Don Peppard, 81, worked in the ship’s code office and said it took 18 years for the crew to have its first reunion because there were so many raw, ugly feelings connected to their imprisonment and torture.
“Some of the guys never wanted to look back at what we went through, but I’ve always found that talking about it helps,” said Peppard, who lives in Kerrville, Texas.
“The Navy would have been happier if we’d all gone down with the ship,” is how Plucker puts it.
And that’s a sentiment their commander shared on many occasions.
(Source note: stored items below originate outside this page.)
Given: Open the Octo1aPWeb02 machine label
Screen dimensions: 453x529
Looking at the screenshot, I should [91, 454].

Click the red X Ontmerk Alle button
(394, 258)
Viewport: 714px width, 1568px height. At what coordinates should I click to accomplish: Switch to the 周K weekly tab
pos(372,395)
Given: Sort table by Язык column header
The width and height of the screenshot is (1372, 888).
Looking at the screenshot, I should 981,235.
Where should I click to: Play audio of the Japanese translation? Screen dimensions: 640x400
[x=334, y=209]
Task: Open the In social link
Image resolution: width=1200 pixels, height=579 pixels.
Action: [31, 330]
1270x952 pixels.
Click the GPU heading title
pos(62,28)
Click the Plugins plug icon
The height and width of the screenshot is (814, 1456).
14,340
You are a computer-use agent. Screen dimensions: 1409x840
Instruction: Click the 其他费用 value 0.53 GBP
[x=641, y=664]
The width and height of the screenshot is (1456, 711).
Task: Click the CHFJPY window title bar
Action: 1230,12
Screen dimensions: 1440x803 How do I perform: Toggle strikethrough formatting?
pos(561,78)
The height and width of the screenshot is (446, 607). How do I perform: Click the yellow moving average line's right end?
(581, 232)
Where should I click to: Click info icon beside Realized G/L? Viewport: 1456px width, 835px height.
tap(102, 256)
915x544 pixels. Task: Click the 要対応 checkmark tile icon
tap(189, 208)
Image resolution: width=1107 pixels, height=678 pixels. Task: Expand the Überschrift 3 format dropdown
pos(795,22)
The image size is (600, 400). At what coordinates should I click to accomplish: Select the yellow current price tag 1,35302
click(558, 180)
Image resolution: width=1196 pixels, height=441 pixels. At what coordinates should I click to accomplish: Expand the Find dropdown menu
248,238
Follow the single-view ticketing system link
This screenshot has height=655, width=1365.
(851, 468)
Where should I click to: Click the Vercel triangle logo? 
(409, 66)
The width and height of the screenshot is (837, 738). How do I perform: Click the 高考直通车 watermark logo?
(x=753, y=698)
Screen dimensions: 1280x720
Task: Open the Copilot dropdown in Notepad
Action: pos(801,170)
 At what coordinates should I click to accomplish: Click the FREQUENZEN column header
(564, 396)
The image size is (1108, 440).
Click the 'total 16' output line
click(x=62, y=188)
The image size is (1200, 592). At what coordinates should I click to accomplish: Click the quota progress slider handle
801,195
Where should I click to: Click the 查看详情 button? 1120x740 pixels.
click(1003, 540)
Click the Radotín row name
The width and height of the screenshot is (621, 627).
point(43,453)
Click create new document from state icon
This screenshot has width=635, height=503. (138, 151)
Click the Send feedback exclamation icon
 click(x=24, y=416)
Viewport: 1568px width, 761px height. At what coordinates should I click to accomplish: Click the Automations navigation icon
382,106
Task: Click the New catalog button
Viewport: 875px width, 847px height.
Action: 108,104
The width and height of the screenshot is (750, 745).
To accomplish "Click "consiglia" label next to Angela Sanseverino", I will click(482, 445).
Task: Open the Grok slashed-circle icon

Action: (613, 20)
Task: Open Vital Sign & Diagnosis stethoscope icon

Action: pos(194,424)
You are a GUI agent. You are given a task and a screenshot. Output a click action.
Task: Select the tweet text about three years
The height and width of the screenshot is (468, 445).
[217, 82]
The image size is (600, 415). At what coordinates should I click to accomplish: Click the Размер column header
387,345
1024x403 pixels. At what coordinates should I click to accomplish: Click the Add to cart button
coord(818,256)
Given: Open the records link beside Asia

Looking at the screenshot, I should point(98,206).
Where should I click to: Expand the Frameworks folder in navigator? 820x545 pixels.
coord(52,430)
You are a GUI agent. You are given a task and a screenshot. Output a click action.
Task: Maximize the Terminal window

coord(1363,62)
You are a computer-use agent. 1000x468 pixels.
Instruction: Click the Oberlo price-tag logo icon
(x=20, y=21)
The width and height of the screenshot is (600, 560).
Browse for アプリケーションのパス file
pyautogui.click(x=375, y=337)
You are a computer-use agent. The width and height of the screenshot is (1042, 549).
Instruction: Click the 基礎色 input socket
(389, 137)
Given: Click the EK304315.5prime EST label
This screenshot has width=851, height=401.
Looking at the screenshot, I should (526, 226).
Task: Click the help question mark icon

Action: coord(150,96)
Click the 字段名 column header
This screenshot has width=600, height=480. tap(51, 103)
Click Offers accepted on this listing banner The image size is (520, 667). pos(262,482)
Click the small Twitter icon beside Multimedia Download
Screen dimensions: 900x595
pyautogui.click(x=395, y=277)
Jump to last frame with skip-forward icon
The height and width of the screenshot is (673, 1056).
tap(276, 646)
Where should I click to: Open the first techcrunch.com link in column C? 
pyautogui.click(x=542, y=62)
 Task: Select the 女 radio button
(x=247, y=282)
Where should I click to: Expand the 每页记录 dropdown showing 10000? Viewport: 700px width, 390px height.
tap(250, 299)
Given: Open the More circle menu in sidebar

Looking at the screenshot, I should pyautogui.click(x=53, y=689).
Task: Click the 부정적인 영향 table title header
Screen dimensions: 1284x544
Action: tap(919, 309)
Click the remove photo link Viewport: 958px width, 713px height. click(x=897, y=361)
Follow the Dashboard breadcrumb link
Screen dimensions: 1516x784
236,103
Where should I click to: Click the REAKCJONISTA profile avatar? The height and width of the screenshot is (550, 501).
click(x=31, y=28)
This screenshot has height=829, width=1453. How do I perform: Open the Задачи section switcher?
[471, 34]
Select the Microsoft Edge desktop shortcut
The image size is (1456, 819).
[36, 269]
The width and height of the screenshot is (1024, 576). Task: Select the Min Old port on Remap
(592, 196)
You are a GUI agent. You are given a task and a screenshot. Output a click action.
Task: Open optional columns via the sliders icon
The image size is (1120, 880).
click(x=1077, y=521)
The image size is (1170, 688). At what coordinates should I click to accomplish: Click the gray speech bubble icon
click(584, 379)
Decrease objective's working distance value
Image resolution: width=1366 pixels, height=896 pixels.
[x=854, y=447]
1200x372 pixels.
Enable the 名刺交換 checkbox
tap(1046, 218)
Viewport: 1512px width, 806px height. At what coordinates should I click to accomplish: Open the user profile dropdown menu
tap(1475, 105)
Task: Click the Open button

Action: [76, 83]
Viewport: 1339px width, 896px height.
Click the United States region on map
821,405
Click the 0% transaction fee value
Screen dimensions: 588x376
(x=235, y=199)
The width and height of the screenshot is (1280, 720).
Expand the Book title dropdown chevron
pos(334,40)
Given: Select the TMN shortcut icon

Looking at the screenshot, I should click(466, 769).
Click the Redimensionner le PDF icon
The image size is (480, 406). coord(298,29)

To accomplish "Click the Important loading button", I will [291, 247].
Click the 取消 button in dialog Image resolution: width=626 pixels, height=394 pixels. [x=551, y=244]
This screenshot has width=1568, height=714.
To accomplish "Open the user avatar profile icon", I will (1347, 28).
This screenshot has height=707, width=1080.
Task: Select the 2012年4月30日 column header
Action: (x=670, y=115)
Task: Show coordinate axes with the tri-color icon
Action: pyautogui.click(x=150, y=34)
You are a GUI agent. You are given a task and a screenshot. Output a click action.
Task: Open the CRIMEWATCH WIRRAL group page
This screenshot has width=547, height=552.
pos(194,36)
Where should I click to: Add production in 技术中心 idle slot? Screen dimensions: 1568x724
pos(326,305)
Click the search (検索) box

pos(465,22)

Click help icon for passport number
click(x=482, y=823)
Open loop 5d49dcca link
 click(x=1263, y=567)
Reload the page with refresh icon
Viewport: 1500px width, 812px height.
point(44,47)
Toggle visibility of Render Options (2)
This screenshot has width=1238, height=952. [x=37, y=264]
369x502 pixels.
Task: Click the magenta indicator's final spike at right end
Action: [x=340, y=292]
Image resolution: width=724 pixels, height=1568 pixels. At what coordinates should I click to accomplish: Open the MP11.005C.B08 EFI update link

Pete Bucher, who died in 2004, was blunt about it.
During a 1992 reunion here, he was quick to list the many ways the Navy had failed to provide essential equipment, such as an automatic scuttling system to sink the ship quickly. Or an incinerator to destroy manuals and papers.
“We were out there alone,” Bucher said, without Navy escort or help because the ship was working for the National Security Agency. “We weren’t even assigned to a Navy unit.”
Also, the USS Pueblo only had two .50 caliber machine guns to defend it, and they were under ice-covered tarps. During a Navy inquiry after the crew’s release, Bucher said any crew member that had tried to man those guns would have been killed by North Korean gunfire.
When Bucher was radioing for help that day, Air Force fighters were scrambled from Japan but called off.
“Officially, there weren’t any planes available to help us, but that was a bunch of crap,” he said.
“That still sticks in my craw,” Peppard confirmed Monday.
His crew has always been grateful Bucher didn’t force the North Koreans to shoot the ship into pieces.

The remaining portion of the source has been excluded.